Joshua Klein on the Intelligence of Crows
This 2008 TED talk is titled “A thought experiment on the intelligence of crows.” I don’t know why it’s called a thought experiment – the experiment Klein describes is an actual, physical experiment. But no matter. This is interesting stuff.
Some key points and quotes:
“I started noticing that we are very aware of all the species that are going extinct on the planet as a result of human habitation expansion, and no one seems to be paying attention to all the species that are actually living — that are surviving. And I’m talking specifically about synanthropic species, which are species that have adapted specifically for human ecologies, species like rats and cockroaches and crows. And as I started looking at them, I was finding that they had hyper-adapted. They’d become extremely adept at living with us. They’re found everywhere on the planet except for the Arctic and the southern tip of South America. And in all that area, they’re only rarely found breeding more than five kilometers away from human beings.”
“This is Betty. She’s a New Caledonian crow. And these crows use sticks in the wild to get insects and whatnot out of pieces of wood. Here, she’s trying to get a piece of meat out of a tube. But the researchers had a problem. They messed up and left just a stick of wire in there. You see, it wasn’t working very well. So she adapted. Now this is completely unprompted. She had never seen this done before. No one taught her to bend this into a hook, had shown her how it could happen. But she did it all on her own.”

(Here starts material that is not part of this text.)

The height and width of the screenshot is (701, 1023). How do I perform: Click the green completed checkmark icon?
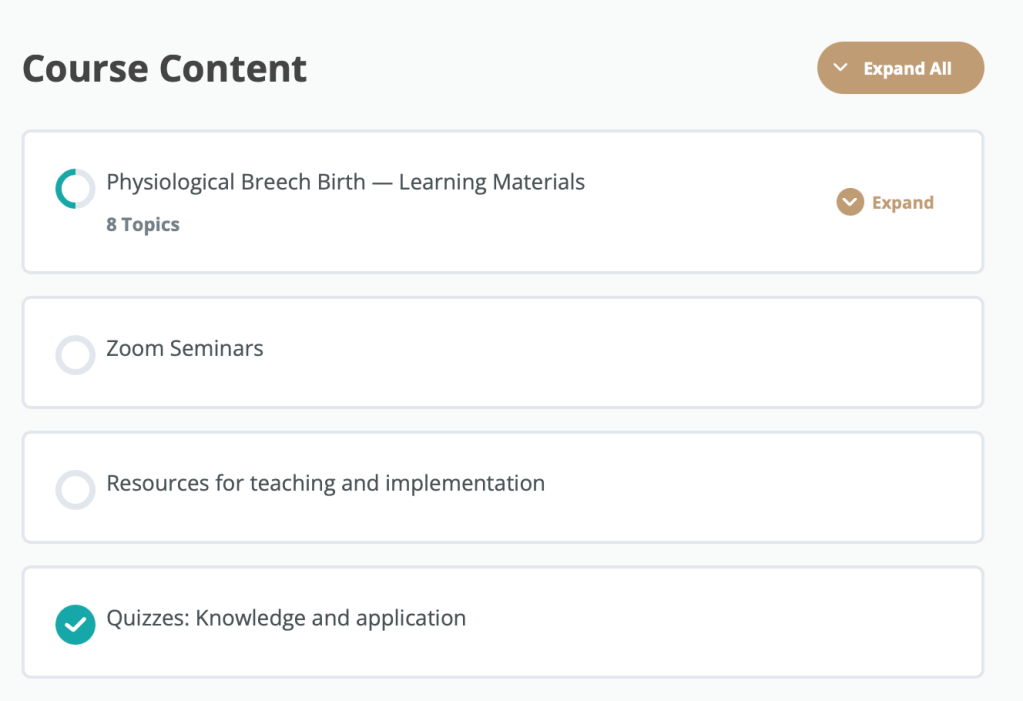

“At University of Washington, they were doing an experiment where they captured some crows on campus. Some students went out and netted some crows, brought them in, and weighed them, and measured them and whatnot, and then let them back out again. For the rest of the week, whenever these particular students walked around campus, these crows would caw at them, and run around and make their life kind of miserable. This went on for the next week. And the next month. And after summer break. Until they finally graduated and left campus, and came back sometime later, and found the crows still remembered them. So now, students at the University of Washington that are studying these crows do so with a giant wig and a big mask.”
“In this Japanese city, they have devised a way of eating a food that normally they can’t manage: drop it among the traffic. The problem now is collecting the bits, without getting run over. Wait for the light to stop the traffic. Then, collect your cracked nut in safety. So what’s significant about this isn’t that crows are using cars to crack nuts. In fact, that’s old hat for crows. This happened about 10 years ago in a place called Sendai City, at a driving school in the suburbs of Tokyo. And since that time, all of the crows in the neighborhood are picking up this behavior. And now, every crow within five kilometers is standing by a sidewalk, waiting to collect its lunch. So, they’re learning from each other. And research bears this out. Parents seem to be teaching their young. They’ve learned from their peers.”
In the final segment of the talk, Klein explains how he built a vending machine for crows that would release a peanut when a coin was dropped into it, and how the crows figured out how to operate it.